Christophe Berthonneau is director, scenographer and producer. He is renowned for his original creations and fireworks at international events. He currently holds the position of president and art director at Groupe F.

Biography 
Christophe Berthonneau was born in 1963 and grew up among artists of all stripes. At the age of 13, he chooses performance art as his life's purpose and subsequently participates in a multitude of artistic adventures, mainly in public spaces. At 18, fascinated by the dramatic power of fire, he embarks on an all-out research of this material.

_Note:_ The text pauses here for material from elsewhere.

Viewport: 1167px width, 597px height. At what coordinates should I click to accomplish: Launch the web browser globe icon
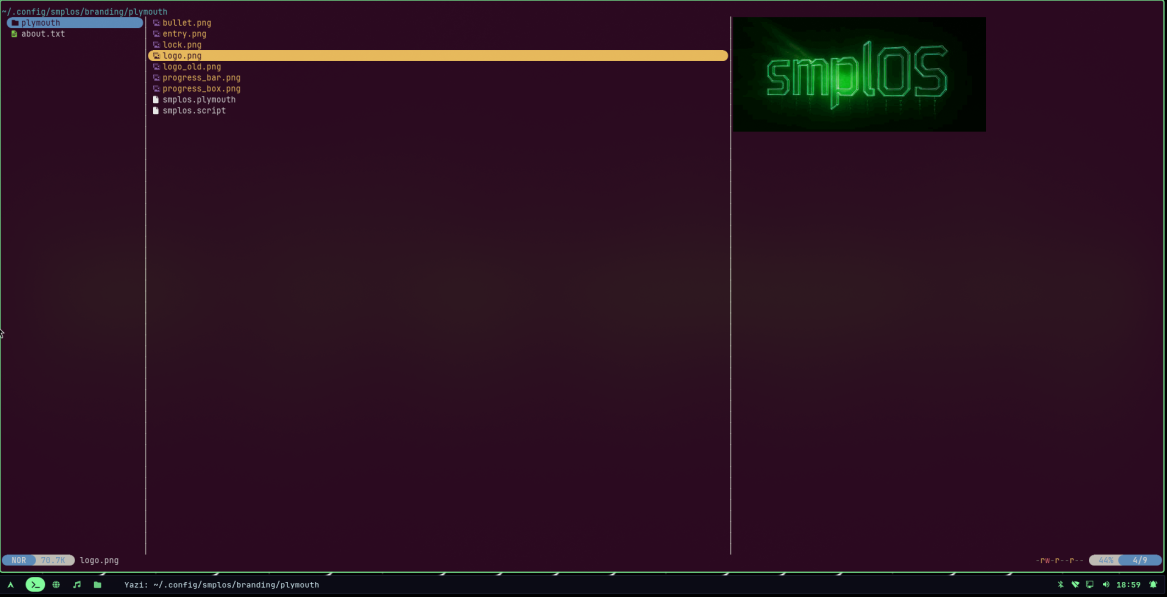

These artistic and technical achievements are now applied in many fields of the entertainment industry.

In 1992, he joins Groupe F and gathers a multidisciplinary team for the creation of « Oiseaux de Feu », the first multiform show of the company,  treating the language of light in all its forms. Since then, he has designed and directed open-air shows around the globe.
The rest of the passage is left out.